Generic fuzzy input variable—YARA string count (YSC) and its fuzzy sets

Fig. 9

Generic fuzzy input variable—fuzzy hash similarity (FHS) and its fuzzy sets

Fig. 10

Generic fuzzy output variable—fuzzy rule indicator (FRI) and its fuzzy sets

Table 7 Comparison of similarity detection results of embedded YARA rules with enhanced YARA rules and YARA rules

Embedded YARA rules: experiment

The embedded YARA rules were developed utilising a fuzzy hashing method and fuzzy rules. Later, the similarity detection rate of embedded YARA rules was computed for all four ransomware categories as shown in Table 7, which generated the overall malware analysis result of 73.5% (detection success rate) as shown in Fig. 11. This included the results based on the two fuzzy categories Likely Malware and Less Likely Malware, which were not possible using basic or enhanced YARA rules alone [33]. This analysis result of the proposed embedded YARA rules was again a moderate improvement (6.4%) as compared to the enhanced YARA rules using only fuzzy hashing. However, the overall improvement in similarity detection rate was noteworthy (11.3%) as compared to the basic YARA rules. This experimental evaluation shows that the proposed embedded YARA rules with fuzzy rules can produce slightly better results due to its capability to detect malware below the set threshold conditions in the YARA rules [33]. Thus, this approach can improve the effectiveness of YARA rules, irrespective of how they are generated and does not require any additional rule optimisation process.

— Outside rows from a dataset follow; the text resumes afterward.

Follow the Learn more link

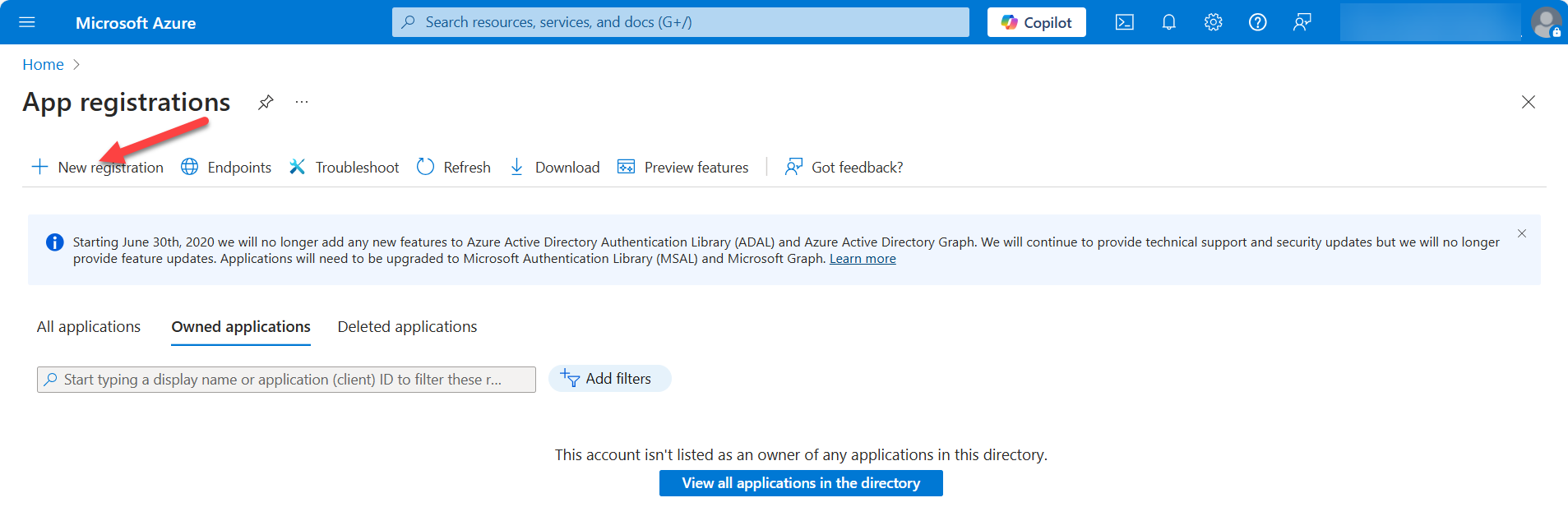tap(863, 259)
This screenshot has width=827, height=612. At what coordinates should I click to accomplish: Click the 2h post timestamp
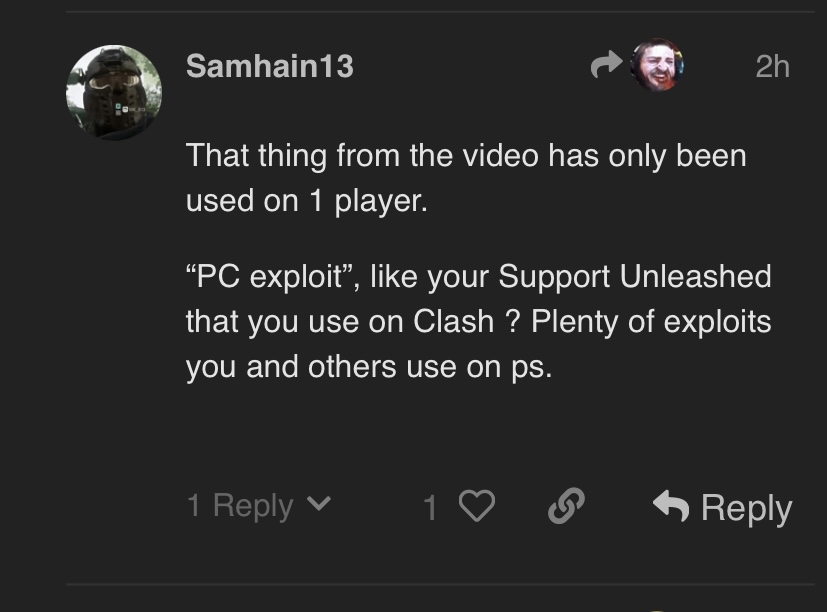tap(772, 66)
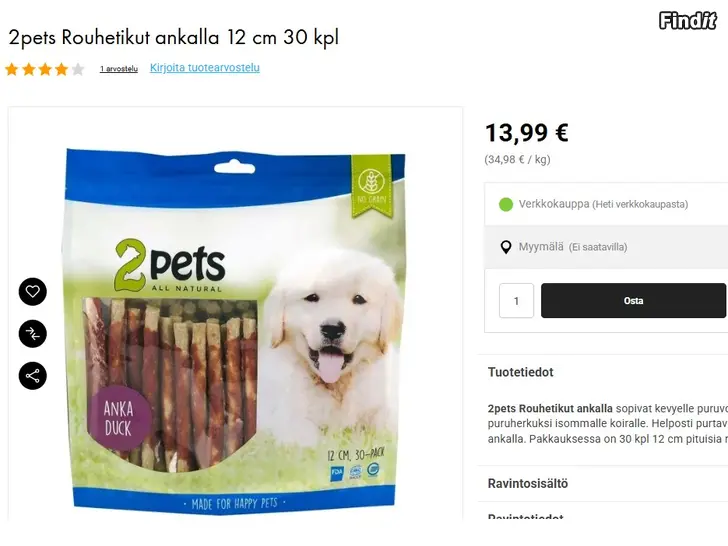Image resolution: width=728 pixels, height=546 pixels.
Task: Add product to favorites with heart icon
Action: 32,292
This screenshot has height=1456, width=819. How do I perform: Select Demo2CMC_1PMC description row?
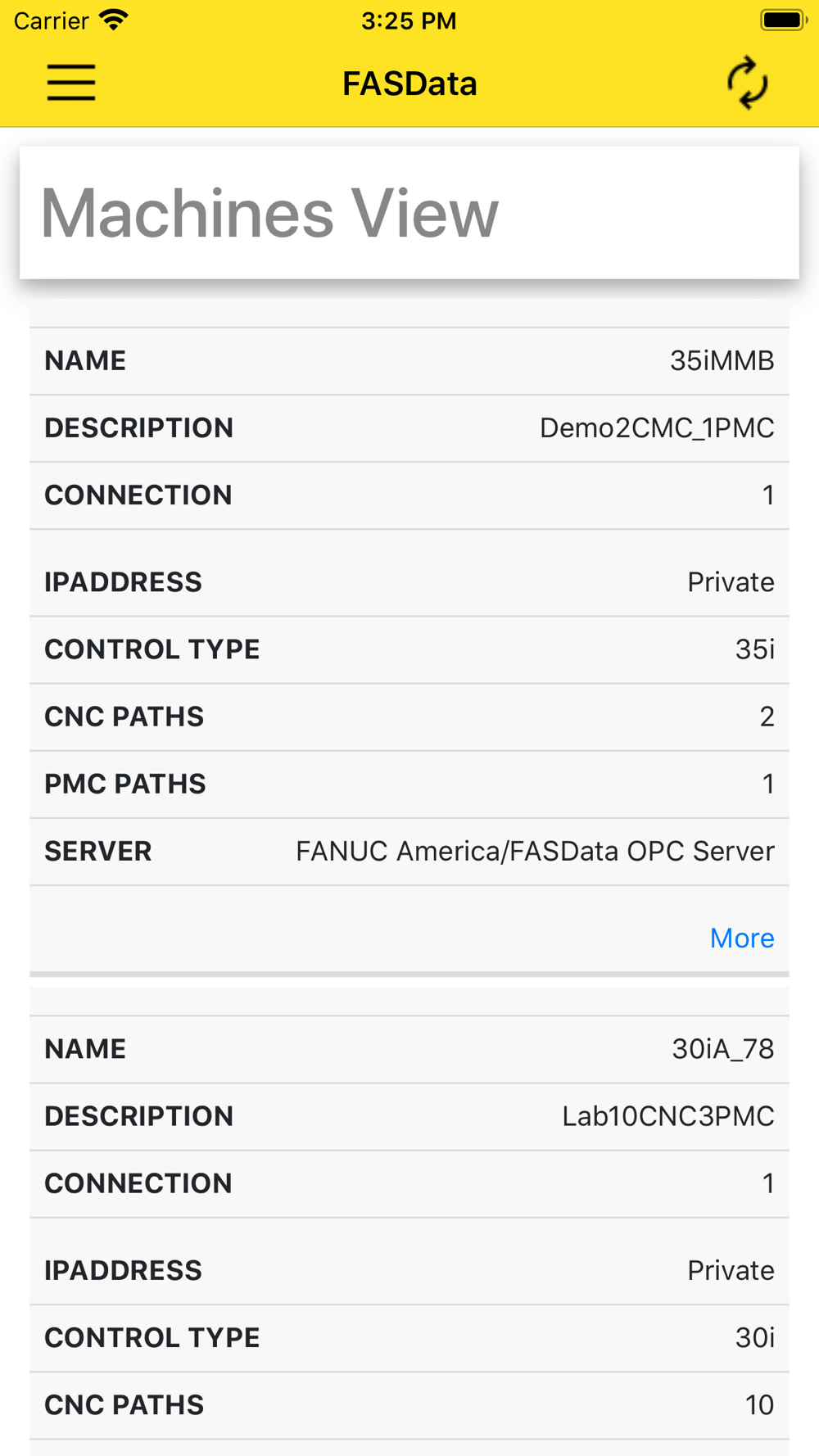(x=410, y=428)
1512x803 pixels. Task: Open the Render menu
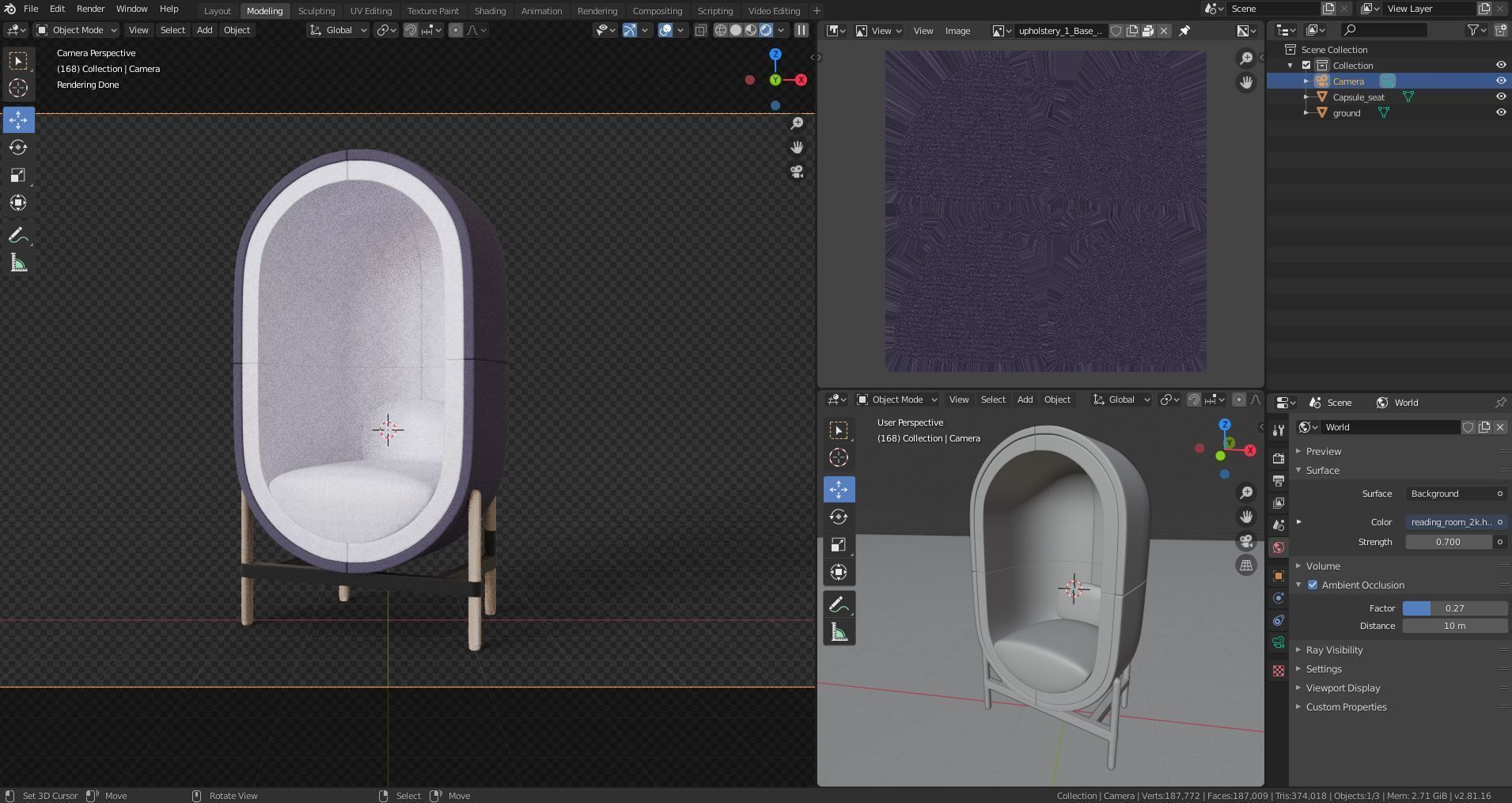(90, 9)
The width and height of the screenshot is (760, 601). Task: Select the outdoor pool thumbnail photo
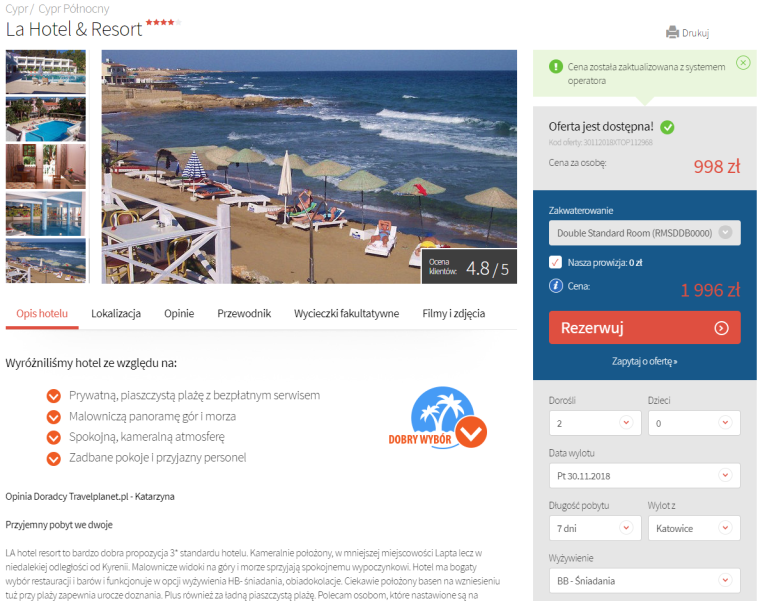point(46,119)
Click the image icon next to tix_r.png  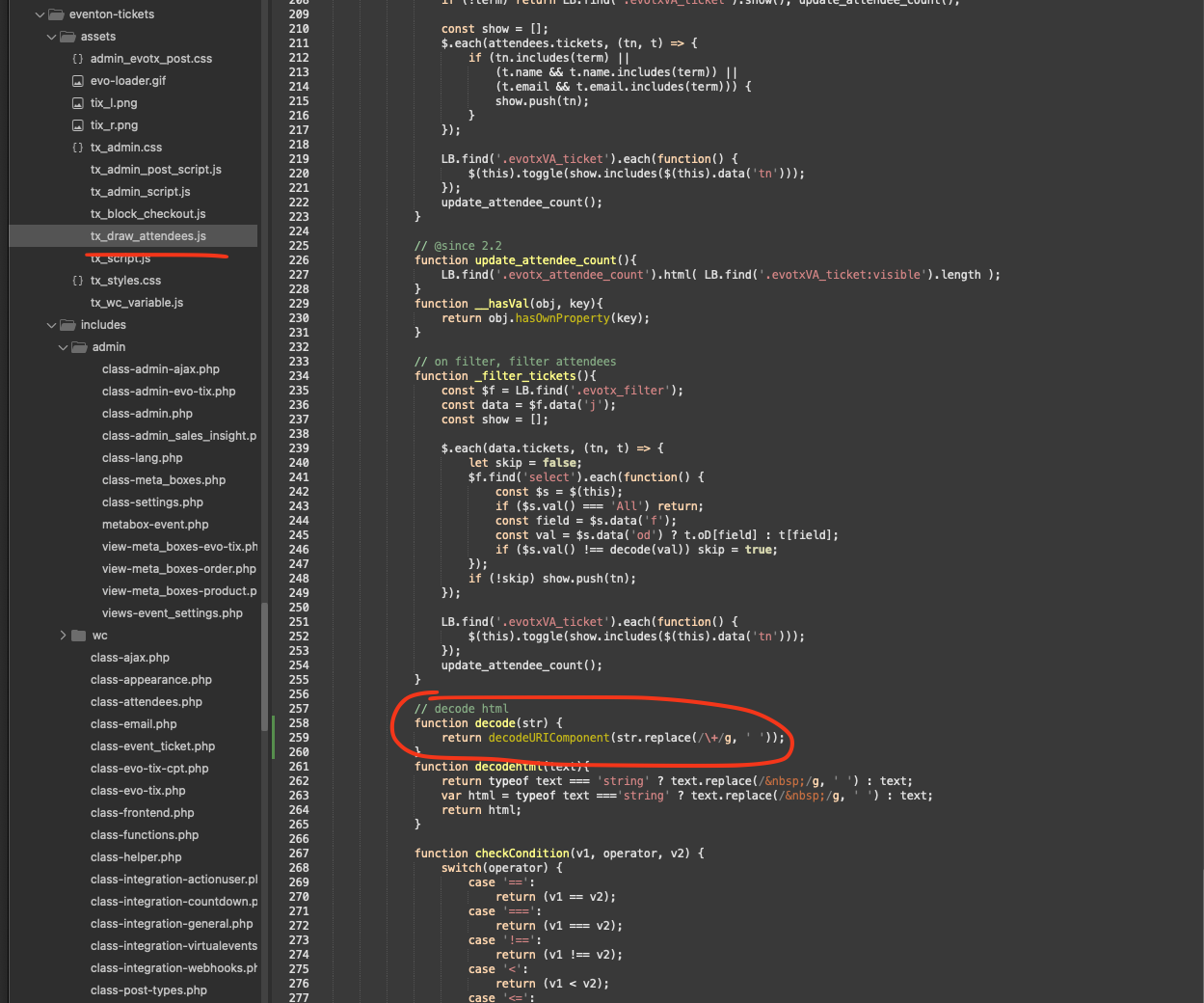tap(78, 125)
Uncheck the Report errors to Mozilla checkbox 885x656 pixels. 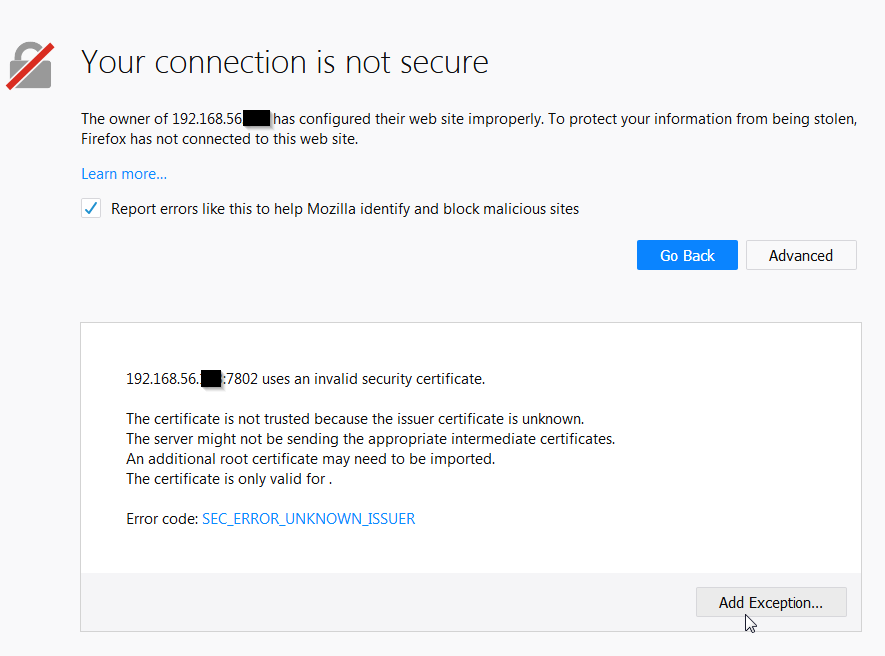click(92, 209)
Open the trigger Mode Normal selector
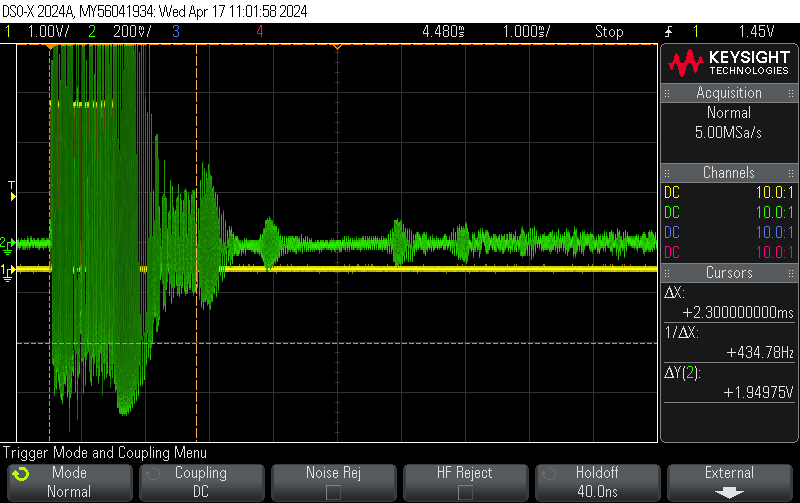This screenshot has width=800, height=503. (x=69, y=482)
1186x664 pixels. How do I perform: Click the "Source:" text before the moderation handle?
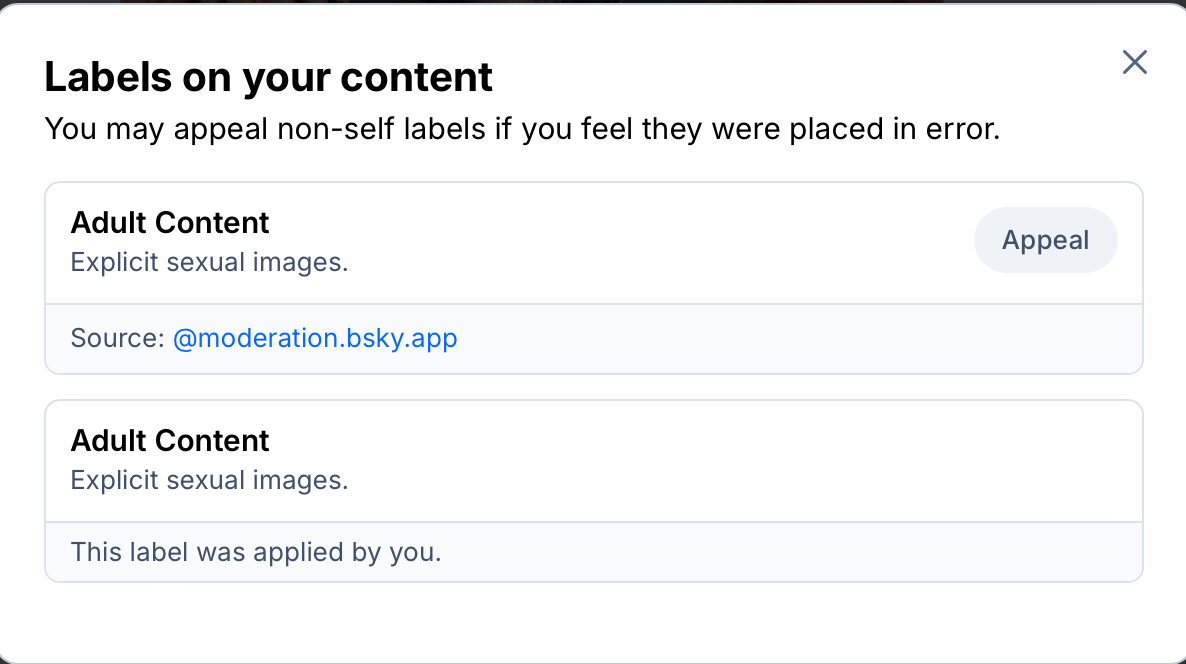point(117,338)
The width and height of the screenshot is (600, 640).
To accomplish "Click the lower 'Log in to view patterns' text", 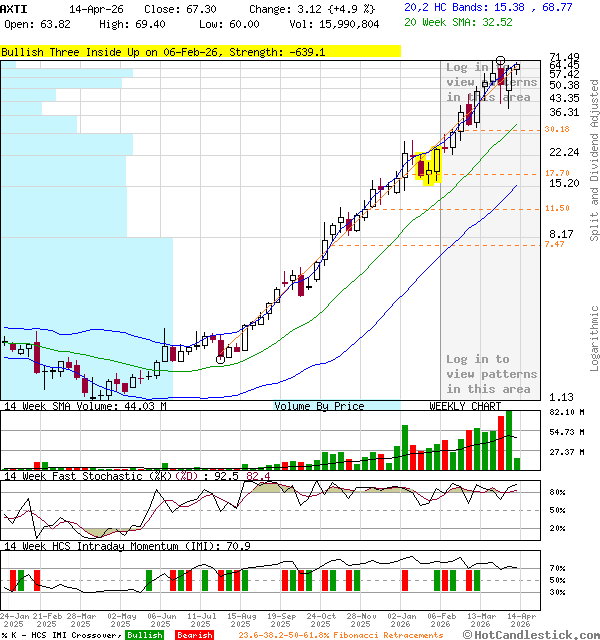I will (x=491, y=374).
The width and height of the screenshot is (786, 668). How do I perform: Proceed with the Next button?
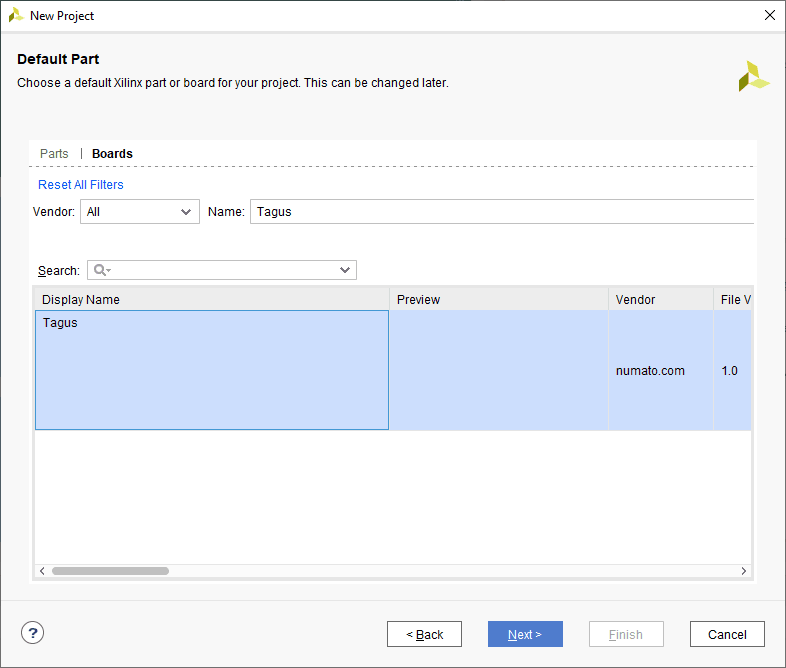(525, 634)
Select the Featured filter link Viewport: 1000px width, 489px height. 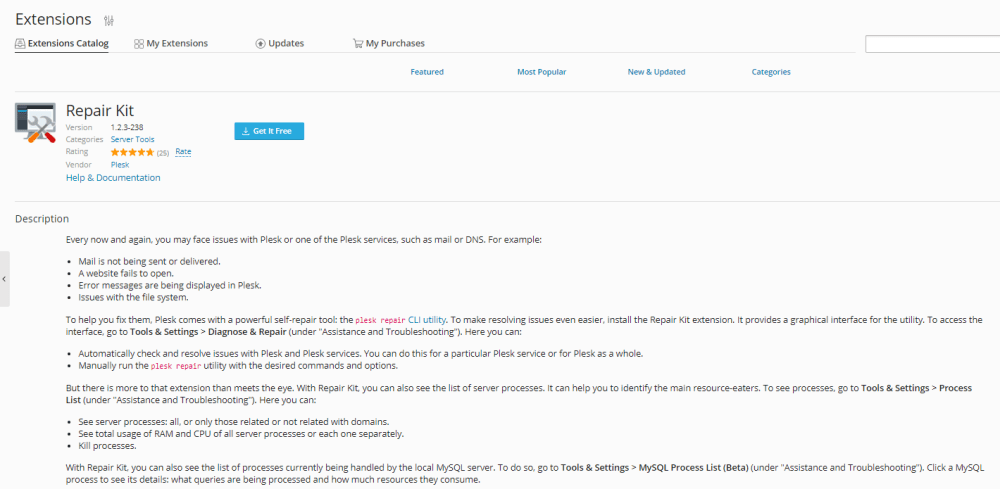pyautogui.click(x=427, y=72)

For a more rigorous comparative evaluation of the proposed embedded YARA rules with basic YARA rules and the proposed enhanced YARA rules, four evaluation metrics (Accuracy, Precision, Recall and F1-Score) were calculated as shown in Table 8. Here, the overall result of the proposed embedded YARA rules is better than both basic YARA rules and enhanced YARA rules, thus the values of all four evaluation metrics of the proposed embedded YARA rules are better than their counterpart YARA rules. However, the proposed embedded YARA rules generated false positive and false negatives but fewer in comparison to both basic YARA rules and enhanced YARA rules (see Precision Values and Recall Values respectively in Table 8). For evaluating the effectiveness of any analysis method decisively, a balance of Precision and Recall is very important, therefore, the F1-Score consisting of both may be more helpful in determining a relatively better analysis method. Here, F1-Score of the proposed embedded YARA rules is 83.48%, which is better than the F1-Score of both basic YARA rules (75.49%) and enhanced YARA rules (79.08%). This confirms that the proposed embedded YARA rules are more effective as compared to other two types of YARA rules.

Table 8 Comparison of evaluation metrics for embedded YARA rules with enhanced YARA rules and YARA rules

Fig. 11

Comparison of an overall similarity detection rate of YARA rules, enhanced YARA rules and embedded YARA rules

Advantages and limitations of the proposed technique

Advantages of the proposed embedded YARA rules

The proposed embedded YARA rules offers several advantages, here some of the most notable advantages:

• Extending search scope Fuzzy rules can combine multiple parameters and their complex conditions to produce one approximated output.

• Extending result scope In addition to alert samples as malware by YARA rules, fuzzy rules reveal the degree of similarity of malware (Less Likely Malware, Likely Malware, and Most Likely Malware).

• Aiding in analysis It can help security experts in analysing or classifying samples based on their fuzzy membership results to apply appropriate actions on specific groups without a deep dive investigation into the samples.

• Improving detection rate Fuzzy hashing can complement YARA rules as it attempts to find structural similarity between the two files in their entirety in circumstances where the selected IoC strings cannot be found in the sample. Thus, it can still trigger fuzzy rules and detect more malware samples than YARA rules.

• Maintaining performance Fuzzy hashing is one of the fastest analysis methods and it generates a compact hash, which does not affect the overall performance of the combined analysis process.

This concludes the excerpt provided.